Même si on ne peut que souhaiter le meilleur pour les Girondins, imaginons l’hypothèse où le fonds d’investissement dont c’est le métier de rentabiliser les sommes engagées échoue à y parvenir.

L’engagement de M6 vis à vis des Girondins était sincère mais l’actionnaire mettait aussi en jeu son image, il n’était pas possible de torpiller le Club sans risquer gros en la matière. Ce risque n’existe plus pour un fonds d’investissement, qui plus est étranger. Ce que ses propres actionnaires et les marchés lui réclament, c’est d’être rentable. Il est d’abord jugé là dessus. Un fonds d’investissement n’aura aucun scrupule à se débarrasser d’un poids mort.
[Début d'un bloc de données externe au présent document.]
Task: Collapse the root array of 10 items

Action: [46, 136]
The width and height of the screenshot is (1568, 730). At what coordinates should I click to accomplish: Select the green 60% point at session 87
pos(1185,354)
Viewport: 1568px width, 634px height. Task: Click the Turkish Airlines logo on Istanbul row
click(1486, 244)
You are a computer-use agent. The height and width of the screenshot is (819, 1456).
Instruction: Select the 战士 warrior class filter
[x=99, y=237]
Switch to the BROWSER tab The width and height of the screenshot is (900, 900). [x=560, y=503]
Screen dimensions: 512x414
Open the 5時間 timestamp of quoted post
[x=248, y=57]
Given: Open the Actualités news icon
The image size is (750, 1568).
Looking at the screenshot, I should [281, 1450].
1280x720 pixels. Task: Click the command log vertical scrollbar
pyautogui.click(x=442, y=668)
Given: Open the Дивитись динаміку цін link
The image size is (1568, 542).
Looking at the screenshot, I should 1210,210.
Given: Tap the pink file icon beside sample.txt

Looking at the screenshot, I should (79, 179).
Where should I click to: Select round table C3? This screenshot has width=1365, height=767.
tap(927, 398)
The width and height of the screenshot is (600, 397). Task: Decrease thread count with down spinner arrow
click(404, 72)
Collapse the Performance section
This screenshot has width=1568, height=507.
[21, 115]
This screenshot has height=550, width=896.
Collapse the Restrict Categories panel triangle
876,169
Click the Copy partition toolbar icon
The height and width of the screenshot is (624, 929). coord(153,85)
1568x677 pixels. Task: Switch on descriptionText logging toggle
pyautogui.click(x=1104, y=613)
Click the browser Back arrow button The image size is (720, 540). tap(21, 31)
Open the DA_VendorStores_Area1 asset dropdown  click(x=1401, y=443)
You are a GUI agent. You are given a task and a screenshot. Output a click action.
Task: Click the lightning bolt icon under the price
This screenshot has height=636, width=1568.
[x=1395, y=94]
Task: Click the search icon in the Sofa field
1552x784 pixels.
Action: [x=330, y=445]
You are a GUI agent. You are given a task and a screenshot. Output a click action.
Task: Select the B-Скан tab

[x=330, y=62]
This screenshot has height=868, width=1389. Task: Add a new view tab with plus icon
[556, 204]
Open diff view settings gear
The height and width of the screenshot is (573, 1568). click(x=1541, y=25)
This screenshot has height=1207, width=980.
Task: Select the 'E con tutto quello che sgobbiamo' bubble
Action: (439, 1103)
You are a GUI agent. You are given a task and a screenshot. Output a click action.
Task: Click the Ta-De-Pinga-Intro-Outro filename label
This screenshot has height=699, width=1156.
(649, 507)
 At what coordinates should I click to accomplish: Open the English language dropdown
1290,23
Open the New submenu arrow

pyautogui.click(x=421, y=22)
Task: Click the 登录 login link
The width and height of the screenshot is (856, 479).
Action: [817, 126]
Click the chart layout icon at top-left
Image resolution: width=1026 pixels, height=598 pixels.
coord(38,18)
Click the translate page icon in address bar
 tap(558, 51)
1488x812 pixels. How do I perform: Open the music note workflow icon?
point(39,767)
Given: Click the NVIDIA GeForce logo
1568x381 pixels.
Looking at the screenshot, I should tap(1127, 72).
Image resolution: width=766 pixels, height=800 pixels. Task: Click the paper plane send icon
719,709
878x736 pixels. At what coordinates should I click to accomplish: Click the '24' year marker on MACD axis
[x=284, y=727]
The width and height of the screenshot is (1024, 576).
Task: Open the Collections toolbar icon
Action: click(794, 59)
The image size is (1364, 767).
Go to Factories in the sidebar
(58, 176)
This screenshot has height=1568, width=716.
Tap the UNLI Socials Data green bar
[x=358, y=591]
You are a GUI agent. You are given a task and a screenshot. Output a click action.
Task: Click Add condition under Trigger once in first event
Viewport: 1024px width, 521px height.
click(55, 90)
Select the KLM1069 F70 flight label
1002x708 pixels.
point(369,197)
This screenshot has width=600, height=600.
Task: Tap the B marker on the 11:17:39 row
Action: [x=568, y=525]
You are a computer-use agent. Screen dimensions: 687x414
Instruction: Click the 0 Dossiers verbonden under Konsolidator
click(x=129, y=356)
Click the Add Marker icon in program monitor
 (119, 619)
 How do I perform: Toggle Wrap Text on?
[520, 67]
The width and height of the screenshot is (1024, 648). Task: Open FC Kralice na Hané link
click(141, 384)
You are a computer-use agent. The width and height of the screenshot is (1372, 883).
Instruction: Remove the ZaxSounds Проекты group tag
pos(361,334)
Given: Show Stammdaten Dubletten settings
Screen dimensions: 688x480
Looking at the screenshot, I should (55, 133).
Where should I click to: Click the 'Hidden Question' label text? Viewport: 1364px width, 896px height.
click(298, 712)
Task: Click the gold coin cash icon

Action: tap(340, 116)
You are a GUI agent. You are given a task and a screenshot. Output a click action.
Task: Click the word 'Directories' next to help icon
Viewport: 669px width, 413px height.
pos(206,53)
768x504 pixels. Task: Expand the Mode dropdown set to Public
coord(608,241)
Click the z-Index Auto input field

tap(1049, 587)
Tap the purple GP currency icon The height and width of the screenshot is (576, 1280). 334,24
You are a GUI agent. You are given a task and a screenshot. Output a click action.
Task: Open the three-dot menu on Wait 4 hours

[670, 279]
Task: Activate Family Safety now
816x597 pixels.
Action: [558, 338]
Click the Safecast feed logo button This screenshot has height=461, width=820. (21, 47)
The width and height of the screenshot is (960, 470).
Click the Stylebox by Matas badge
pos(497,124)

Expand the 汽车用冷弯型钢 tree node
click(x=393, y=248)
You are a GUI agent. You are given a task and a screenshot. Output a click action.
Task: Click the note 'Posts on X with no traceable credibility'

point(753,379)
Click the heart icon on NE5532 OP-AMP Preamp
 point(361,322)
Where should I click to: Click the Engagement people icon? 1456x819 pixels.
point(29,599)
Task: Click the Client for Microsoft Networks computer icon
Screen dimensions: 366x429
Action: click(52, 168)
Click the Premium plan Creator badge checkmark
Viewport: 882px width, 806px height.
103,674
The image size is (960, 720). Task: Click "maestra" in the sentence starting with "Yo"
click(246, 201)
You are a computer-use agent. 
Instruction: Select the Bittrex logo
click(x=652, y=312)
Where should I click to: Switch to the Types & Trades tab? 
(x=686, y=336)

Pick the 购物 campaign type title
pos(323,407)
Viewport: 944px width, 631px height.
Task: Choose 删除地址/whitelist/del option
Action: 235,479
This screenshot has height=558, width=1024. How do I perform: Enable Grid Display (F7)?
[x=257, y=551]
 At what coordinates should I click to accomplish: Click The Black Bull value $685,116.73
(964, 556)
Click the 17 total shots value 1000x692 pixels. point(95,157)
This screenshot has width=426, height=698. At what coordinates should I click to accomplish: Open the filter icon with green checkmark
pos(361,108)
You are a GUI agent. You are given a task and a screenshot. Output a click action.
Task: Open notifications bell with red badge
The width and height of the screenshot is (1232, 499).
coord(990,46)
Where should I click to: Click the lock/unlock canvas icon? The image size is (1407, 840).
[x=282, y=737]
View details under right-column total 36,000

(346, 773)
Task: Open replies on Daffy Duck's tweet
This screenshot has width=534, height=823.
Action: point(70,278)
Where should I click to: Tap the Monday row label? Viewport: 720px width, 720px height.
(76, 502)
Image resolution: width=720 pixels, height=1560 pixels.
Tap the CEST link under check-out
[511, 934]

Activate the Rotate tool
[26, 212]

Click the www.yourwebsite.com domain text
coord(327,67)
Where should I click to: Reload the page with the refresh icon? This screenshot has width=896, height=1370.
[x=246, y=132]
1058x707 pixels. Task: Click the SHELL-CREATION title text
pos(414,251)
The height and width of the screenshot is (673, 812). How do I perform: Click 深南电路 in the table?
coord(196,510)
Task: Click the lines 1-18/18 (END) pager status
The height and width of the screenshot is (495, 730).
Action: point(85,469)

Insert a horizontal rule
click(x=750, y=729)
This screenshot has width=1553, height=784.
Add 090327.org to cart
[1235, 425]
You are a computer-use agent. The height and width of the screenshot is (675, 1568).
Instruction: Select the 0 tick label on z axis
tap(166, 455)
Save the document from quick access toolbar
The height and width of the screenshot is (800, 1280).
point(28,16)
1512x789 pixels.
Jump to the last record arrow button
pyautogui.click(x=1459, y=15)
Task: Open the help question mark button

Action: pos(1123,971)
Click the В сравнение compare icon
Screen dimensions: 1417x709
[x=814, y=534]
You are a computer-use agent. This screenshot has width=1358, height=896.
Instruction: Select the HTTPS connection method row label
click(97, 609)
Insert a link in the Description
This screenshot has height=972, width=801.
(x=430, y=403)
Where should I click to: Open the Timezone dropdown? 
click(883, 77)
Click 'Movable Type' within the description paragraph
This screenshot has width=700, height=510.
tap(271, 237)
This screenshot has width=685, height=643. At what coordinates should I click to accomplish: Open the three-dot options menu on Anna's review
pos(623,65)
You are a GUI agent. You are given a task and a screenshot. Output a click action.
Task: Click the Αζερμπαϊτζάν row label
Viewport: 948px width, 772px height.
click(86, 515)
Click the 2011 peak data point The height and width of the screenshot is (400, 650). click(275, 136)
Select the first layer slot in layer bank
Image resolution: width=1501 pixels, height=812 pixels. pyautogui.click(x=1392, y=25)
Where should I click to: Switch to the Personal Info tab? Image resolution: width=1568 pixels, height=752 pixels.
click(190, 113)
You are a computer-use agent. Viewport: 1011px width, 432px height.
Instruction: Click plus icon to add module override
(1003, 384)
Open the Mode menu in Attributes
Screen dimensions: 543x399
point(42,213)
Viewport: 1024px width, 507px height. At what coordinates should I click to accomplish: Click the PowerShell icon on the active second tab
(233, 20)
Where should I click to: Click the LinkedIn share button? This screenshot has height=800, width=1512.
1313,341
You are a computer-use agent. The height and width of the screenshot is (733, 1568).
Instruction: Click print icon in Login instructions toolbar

Si un tel scénario se produisait, non seulement le Club serait en mauvaise posture mais la Ville également, puisque dans ce cas de figure, elle devra assumer intégralement la part du loyer qui revenait aux Girondins.

Une solution, un temps envisagée par le repreneur avait été de lui vendre le Grand Stade . Cette solution aurait pu satisfaire tout le monde. D’abord, rappelons que le stade Matmut n’est le siège d’aucune activité de service public. Les écoles, les collèges ou les lycées n’ont pas le droit de l’utiliser (sauf évidemment à payer un fort loyer à SBA). Rappelons également que ce stade ne sera propriété de la Métropole qu’à l’issue du contrat, dans environ 25 ans. Compte-tenu de ces éléments et du poids que l’investissement représente dans les comptes de la Ville, il est de son point de vue intéressant de céder ce stade. La dette disparaîtrait et une bonne négociation pourrait permettre de se voir rembourser les sommes jusqu’ici dépensées. La société SBA a aussi intérêt à cette vente puisque depuis le début de son exploitation, ce stade lui coûte beaucoup d’argent dans la mesure où les recettes nettes garanties à la Ville sont plus importantes que le celles qu’elle réalise avec l’équipement. On peut regretter qu’Alain Juppé ait fermé la porte à cette option et il faudra donc encore faire avec cette épée de Damoclès qui plane au dessus des finances publiques locales.